December 7, 2016
Congress Passes 21st Century Cures Act With Significant Support
Congressman Fred Upton (R-MI) has made The 21st Century Cures Act a cornerstone of his chairmanship of the House Energy and Commerce Committee. The more than 1,000 page, bipartisan bill overwhelmingly passed both the House (392-26) and the Senate (94-5) and brings some major changes to the healthcare research landscape. The goal of the bill is to expedite the discovery, development, and delivery of new treatments and cures and maintain America’s global status as the leader in biomedical innovation. While a handful of senators such as Senator Elizabeth Warren (D-MA) opposed the bill, arguing that the legislation weakens FDA oversight and benefits the drug industry, it wasn’t enough to stop passage. Despite other concerns regarding provisions related to communication with payers and concerns about adequate FDA funding, the bill has received the support of the White House and is expected to be signed into law by President Obama.
The legislation also served as an end of the year policy omnibus bill with several other bipartisan healthcare initiatives added to it including the final version of the mental health legislation championed by Congressman Tim Murphy (R-PA) as well as provisions for the Biomedical Advanced Research and Development Authority (BARDA) outlined in a bill sponsored by Congresswomen Brooks (R-IN) and Eshoo (D-CA).The Cures bill calls for $4.77 billion in new funding for NIH over 10 years, including the Cancer Moonshot, Precision Medicine and BRAIN initiatives. It also would provide $1 billion over two years to combat the opioid epidemic. These funding authorizations must ultimately be granted through the appropriations process, however, the Continuing Resolution being considered in Congress fully funds the first year of Cures.
In addition to the research and development incentives for NIH and other agencies, there are several provisions important to the supply chain industry and our provider partners.

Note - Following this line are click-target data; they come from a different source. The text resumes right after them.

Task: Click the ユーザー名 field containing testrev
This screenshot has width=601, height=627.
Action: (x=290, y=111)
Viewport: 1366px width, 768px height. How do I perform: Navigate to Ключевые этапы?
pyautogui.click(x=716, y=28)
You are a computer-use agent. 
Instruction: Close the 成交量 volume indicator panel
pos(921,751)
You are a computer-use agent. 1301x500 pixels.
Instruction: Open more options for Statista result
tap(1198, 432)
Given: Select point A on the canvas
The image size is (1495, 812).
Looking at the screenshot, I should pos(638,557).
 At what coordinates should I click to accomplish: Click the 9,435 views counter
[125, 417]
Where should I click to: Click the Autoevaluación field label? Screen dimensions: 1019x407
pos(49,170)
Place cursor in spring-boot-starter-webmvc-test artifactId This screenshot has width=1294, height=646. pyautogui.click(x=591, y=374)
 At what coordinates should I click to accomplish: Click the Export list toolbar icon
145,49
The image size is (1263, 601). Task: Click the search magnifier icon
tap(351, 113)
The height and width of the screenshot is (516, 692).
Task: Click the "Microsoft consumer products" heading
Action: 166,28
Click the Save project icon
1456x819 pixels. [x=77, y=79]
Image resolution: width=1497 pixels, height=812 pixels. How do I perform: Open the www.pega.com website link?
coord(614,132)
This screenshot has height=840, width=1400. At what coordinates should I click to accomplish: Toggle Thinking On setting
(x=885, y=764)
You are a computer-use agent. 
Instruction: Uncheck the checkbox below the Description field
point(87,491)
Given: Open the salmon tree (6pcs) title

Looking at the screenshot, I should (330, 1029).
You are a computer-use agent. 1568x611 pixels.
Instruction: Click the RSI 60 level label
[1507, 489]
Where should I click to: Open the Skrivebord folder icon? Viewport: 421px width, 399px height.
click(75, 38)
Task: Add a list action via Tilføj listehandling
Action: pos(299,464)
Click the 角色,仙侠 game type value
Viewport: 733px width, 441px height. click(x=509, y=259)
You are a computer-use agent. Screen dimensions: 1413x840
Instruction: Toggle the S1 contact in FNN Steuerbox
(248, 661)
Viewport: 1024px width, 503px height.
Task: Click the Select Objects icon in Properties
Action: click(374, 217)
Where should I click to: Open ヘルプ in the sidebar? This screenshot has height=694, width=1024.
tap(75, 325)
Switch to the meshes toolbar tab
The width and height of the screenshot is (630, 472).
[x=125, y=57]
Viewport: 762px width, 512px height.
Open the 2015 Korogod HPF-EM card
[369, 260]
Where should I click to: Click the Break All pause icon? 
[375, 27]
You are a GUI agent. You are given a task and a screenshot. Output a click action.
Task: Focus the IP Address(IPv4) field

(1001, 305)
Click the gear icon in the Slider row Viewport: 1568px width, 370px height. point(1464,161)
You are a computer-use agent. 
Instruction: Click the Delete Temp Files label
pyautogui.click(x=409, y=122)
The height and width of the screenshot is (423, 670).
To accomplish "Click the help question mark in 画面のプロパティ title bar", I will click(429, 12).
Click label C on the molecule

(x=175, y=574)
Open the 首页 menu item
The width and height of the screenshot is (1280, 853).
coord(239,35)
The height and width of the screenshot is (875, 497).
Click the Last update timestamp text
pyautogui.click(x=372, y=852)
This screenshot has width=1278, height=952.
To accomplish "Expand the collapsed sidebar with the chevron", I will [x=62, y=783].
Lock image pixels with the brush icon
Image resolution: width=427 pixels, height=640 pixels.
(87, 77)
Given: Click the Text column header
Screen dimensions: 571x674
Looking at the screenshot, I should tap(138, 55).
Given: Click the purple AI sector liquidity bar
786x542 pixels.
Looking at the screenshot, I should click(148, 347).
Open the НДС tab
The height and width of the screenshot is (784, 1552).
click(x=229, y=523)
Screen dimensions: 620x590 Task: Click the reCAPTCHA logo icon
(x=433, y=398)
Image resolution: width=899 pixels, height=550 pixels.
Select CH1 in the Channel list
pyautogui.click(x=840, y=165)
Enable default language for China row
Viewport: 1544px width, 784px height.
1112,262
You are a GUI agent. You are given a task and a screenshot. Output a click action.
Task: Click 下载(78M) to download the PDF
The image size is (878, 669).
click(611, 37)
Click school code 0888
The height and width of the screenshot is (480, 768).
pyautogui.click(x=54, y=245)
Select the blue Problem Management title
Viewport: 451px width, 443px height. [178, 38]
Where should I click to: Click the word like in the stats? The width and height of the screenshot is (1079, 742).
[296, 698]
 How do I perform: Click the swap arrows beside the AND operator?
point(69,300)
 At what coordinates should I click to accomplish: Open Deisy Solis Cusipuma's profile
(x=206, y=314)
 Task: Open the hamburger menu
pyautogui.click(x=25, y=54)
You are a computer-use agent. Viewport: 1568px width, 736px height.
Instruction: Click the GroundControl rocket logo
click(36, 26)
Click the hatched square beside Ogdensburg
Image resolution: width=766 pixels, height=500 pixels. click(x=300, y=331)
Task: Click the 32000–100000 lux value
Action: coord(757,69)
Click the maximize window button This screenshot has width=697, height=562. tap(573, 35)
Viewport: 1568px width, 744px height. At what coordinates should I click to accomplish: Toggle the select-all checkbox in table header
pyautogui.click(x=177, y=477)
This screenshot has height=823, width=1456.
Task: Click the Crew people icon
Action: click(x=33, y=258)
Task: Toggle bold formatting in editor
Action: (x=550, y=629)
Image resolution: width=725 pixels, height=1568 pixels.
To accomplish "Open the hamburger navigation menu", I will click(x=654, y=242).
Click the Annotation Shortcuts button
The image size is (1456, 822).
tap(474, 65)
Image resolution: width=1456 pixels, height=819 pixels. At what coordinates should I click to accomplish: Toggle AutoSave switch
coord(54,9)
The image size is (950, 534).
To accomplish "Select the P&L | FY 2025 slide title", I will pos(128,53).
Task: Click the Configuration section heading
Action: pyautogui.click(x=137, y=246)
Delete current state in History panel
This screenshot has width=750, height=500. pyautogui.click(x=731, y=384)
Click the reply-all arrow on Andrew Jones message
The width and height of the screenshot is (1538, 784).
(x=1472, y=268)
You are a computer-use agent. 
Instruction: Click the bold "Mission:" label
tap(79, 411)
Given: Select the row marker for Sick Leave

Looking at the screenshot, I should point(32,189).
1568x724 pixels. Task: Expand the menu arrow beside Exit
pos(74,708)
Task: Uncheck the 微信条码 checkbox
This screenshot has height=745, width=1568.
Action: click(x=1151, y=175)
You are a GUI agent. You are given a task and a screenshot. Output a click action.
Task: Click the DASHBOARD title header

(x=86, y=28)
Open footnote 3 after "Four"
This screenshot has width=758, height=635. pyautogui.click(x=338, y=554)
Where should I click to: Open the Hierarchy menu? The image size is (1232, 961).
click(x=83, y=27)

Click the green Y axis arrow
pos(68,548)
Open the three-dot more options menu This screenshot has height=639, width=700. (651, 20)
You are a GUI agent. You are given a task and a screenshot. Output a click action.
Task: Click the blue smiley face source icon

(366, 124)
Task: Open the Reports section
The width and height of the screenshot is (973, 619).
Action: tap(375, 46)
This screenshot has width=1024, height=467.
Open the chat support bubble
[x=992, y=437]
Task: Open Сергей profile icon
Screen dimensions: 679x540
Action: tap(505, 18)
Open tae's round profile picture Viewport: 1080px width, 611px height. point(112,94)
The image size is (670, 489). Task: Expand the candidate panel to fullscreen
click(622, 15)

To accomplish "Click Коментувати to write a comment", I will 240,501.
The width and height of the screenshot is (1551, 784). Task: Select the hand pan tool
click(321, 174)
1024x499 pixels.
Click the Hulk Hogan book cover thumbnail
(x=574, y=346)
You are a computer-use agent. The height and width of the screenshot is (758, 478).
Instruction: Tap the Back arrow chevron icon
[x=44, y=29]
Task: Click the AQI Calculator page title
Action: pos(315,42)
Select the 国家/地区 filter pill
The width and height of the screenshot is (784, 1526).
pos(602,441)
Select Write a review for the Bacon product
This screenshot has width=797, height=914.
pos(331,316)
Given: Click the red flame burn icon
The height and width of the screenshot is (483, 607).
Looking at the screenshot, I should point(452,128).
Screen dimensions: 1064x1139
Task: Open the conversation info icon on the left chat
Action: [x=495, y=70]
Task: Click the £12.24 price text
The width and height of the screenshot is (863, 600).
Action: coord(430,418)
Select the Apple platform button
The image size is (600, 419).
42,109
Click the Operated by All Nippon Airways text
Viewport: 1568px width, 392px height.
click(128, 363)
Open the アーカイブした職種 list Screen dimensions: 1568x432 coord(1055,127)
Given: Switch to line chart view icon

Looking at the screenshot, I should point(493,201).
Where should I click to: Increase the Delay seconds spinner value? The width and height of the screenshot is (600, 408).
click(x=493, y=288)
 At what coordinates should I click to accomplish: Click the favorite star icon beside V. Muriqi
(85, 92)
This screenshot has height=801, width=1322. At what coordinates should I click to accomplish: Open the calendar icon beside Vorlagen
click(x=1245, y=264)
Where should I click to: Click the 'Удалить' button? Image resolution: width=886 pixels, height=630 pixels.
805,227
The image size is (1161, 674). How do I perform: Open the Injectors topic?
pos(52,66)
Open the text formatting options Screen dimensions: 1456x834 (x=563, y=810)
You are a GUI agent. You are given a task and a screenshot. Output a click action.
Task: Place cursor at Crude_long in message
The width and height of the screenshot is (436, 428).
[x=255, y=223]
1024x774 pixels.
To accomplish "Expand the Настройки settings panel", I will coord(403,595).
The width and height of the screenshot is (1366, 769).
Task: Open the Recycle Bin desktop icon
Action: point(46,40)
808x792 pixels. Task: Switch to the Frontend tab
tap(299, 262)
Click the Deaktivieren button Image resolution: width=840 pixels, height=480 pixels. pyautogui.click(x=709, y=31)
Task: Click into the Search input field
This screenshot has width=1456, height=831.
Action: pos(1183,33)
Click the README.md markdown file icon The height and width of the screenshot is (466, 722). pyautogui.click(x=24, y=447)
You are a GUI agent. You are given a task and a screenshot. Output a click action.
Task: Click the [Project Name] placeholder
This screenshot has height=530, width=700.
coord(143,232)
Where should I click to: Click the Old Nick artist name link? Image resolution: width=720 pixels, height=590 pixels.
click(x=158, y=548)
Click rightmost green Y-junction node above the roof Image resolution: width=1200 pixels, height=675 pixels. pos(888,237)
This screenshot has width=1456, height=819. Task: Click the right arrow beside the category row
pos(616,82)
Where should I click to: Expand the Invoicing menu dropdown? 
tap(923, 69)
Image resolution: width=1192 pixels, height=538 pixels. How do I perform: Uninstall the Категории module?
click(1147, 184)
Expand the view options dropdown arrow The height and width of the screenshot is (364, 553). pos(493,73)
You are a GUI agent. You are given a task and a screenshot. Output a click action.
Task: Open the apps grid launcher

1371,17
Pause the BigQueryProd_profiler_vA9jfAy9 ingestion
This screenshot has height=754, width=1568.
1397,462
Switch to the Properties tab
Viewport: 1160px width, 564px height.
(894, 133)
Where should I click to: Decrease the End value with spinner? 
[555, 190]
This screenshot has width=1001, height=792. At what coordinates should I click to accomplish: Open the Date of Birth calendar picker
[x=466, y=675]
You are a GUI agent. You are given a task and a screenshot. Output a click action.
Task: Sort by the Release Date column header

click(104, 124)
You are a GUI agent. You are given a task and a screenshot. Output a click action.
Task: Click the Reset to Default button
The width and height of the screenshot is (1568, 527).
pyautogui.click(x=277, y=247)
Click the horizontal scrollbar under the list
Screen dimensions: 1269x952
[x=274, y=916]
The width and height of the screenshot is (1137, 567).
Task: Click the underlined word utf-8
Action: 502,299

Durable Medical Equipment (DME) and Competitive Bidding:
- Retroactively rolls back pay cuts to rural suppliers that were implemented in July of 2016. These cuts are scheduled to go back into effect January 1, 2017. Some stakeholders have noted this could give the incoming administration an opportunity to make changes to DME pay. Congressman Tom Price (R-GA), the recent nominee to lead the Department of Health and Human Services, has been the lead on past legislation aiming to delay the second round of DME cuts to rural areas.
- Directs HHS to study the impact the competitive bidding program has on the number of suppliers and the availability of products.
- Requires HHS to reissue pay rules for DME in 2019 with adjustments to the non-bid fee schedule in some areas based on costs, volume of DME, and the number of suppliers.
- Limits federal Medicaid pay for DME to Medicare competitive bid rates starting in 2018. This policy was originally set to go into effect in 2019.
- Builds on FDA’s current programs to allow a quicker path for breakthrough medical technologies for patients with life-threatening or irreversibly debilitating diseases or conditions, and limited alternatives by streamlining regulations and providing clarity and consistency for innovators.
- Changes site-neutral policies for facilities under construction (defined as a provider that had a binding written agreement with an outside, unrelated, party for construction) and excludes prospective payment system-exempt cancer hospitals from the site-neutral payment policies.
- Extends the Rural Community Hospital Demonstration Program for five years, and keeps CMS from enforcing the “25% rule” for long-term care hospitals (LTCH) through October 1, 2017.
- Prevents enforcement of supervision requirements on critical access hospitals in 2016.
- Exempts physicians who work mostly at ambulatory surgical centers from meaningful use and Merit-Based Incentive Payment System penalties. The exclusion will end three years after HHS determines that electronic healthcare records are available for use in ambulatory surgical centers.
- Allows Long-term Care Hospitals that were in the middle of building when the current moratorium on LTCH expansion went into place to be exempt from the bed expansion moratorium. The exemption is paid for by a reduction to LTCH outlier payments.
- Requires timely and accurate recommended utilization guidelines for qualified Medical Countermeasures (MCMs), including for products in the Strategic National Stockpile.
- Provides BARDA with targeted authority to enter into an agreement with a Medical Countermeasure Innovation Partner to foster and accelerate the development and innovation of MCMs, including promising technologies that also address unmet public health needs in addition to MCM needs, such as multiuse platform technologies.
Accountable Care Organizations (ACOs)
- Establishes additional requirements for assigning Medicare fee-for-service beneficiaries to ACOs under the Medicare shared savings program and requires the basis for assignment to reflect beneficiaries’ utilization of services furnished in federally qualified health centers or health clinics as well as primary care services.